A digital asset is anything that you own or have rights to that exists online or on hard storage devices such as your computer or mobile phone. This includes your online banking accounts, social media accounts such as Facebook, Instagram and Twitter, online shopping accounts, media stores and online gaming accounts. Not all digital assets have a monetary value. Whilst online bank accounts, bitcoins or your Paypal account can be passed to beneficiaries, your pictures, posts or information on social media may be just as important to you though they have no monetary value.
Do I actually 'own' the content on my apps?
Digital assets are not automatically owned. Often we have a licence to use the asset which terminates on death and cannot be passed on to a beneficiary. Music held in an iTunes account for instance is enjoyed on a licence basis only and therefore could not be passed on. The same could be true of your photos uploaded to Instagram or Facebook.
Surely I can just give a family member access to my accounts?
This depends on the terms and conditions of the provider.
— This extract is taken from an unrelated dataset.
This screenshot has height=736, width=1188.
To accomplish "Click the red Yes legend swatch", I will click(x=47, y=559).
Often the executor does not have the legal right to access the particular account using the deceased’s password and log in details as they are personal to the deceased and are not permitted to be disclosed for confidentiality reasons.
What if I don’t want anyone to see my private emails?
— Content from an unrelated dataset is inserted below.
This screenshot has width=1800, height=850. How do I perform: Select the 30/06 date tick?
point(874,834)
Whether your private emails actually remain private will all depend on the terms and conditions of the service provider. Gmail and Hotmail will release emails in certain circumstances, whilst Yahoo will not release emails on any basis. If privacy after your death is important to you, you will need to pick your email provider accordingly.
So what should I do?
Though your assets may be digital in form, they are still assets and as such it is important to leave clear instructions to your executors about what should happen to them when you die. It is wise to keep a regularly updated inventory of your online assets - logins, passwords and social media accounts, which should be stored with your Will.
Check the terms and conditions of the service provider to see whether you actually own the asset. You alone may only have rights to your digital content and so your executors may have problems accessing your online content. Photos or other documents that have been stored in the cloud are subject to the specific terms of the provider. Often when the holder ceases to pay the subscription fees the account is deleted along with all of your saved files. You should therefore back up your digital assets on an external hard drive or provide a family member with the ability to access the account.
It helps if at least one of your executors are tech savvy as they will need to negotiate the digital world.
Unfortunately the law is yet to keep up with our changing online community and until such time we all need to take steps to protect our digital assets - as we would our physical assets.